### Task statement
Please rewrite all of these lines with "How do I perform" replaced by "How can I do" and everything else unchanged.
## START
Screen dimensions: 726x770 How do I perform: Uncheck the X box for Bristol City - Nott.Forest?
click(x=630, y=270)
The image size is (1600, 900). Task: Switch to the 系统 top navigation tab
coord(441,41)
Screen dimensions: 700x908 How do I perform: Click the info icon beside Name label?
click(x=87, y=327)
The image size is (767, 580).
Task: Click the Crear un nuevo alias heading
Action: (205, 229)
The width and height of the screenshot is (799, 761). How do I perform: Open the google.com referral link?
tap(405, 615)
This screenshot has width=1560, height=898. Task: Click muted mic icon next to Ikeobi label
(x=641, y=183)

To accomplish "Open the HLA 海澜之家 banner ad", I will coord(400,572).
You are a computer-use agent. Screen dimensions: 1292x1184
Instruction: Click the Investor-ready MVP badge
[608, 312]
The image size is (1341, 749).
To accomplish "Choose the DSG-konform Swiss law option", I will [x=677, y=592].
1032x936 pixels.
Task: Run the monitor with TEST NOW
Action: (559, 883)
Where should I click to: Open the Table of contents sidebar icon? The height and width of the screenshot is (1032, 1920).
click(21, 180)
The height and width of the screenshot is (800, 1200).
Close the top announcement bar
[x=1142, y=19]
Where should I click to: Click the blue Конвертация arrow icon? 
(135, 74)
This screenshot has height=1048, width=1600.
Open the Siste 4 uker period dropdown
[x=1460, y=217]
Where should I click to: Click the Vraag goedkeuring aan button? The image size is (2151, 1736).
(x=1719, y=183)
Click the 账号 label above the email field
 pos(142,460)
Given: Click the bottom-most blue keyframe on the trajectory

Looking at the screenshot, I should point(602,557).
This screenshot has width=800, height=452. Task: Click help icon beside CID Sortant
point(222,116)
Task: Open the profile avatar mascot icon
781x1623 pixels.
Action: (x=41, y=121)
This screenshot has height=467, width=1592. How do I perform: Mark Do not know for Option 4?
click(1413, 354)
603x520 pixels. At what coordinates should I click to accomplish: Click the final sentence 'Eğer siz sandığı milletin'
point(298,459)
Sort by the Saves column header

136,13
## END
### Solution to the problem
Screen dimensions: 726x770 How can I do: Uncheck the X box for Bristol City - Nott.Forest?
click(x=630, y=270)
The image size is (1600, 900). Task: Switch to the 系统 top navigation tab
coord(441,41)
Screen dimensions: 700x908 How can I do: Click the info icon beside Name label?
click(x=87, y=327)
The image size is (767, 580).
Task: Click the Crear un nuevo alias heading
Action: (205, 229)
The width and height of the screenshot is (799, 761). How can I do: Open the google.com referral link?
tap(405, 615)
This screenshot has width=1560, height=898. Task: Click muted mic icon next to Ikeobi label
(x=641, y=183)

To accomplish "Open the HLA 海澜之家 banner ad", I will coord(400,572).
You are a computer-use agent. Screen dimensions: 1292x1184
Instruction: Click the Investor-ready MVP badge
[608, 312]
The image size is (1341, 749).
To accomplish "Choose the DSG-konform Swiss law option", I will [x=677, y=592].
1032x936 pixels.
Task: Run the monitor with TEST NOW
Action: (559, 883)
Where should I click to: Open the Table of contents sidebar icon? The height and width of the screenshot is (1032, 1920).
click(21, 180)
The height and width of the screenshot is (800, 1200).
Close the top announcement bar
[x=1142, y=19]
Where should I click to: Click the blue Конвертация arrow icon? 
(135, 74)
This screenshot has height=1048, width=1600.
Open the Siste 4 uker period dropdown
[x=1460, y=217]
Where should I click to: Click the Vraag goedkeuring aan button? The image size is (2151, 1736).
(x=1719, y=183)
Click the 账号 label above the email field
 pos(142,460)
Given: Click the bottom-most blue keyframe on the trajectory

Looking at the screenshot, I should point(602,557).
This screenshot has width=800, height=452. Task: Click help icon beside CID Sortant
point(222,116)
Task: Open the profile avatar mascot icon
781x1623 pixels.
Action: (x=41, y=121)
This screenshot has height=467, width=1592. How can I do: Mark Do not know for Option 4?
click(1413, 354)
603x520 pixels. At what coordinates should I click to accomplish: Click the final sentence 'Eğer siz sandığı milletin'
point(298,459)
Sort by the Saves column header

136,13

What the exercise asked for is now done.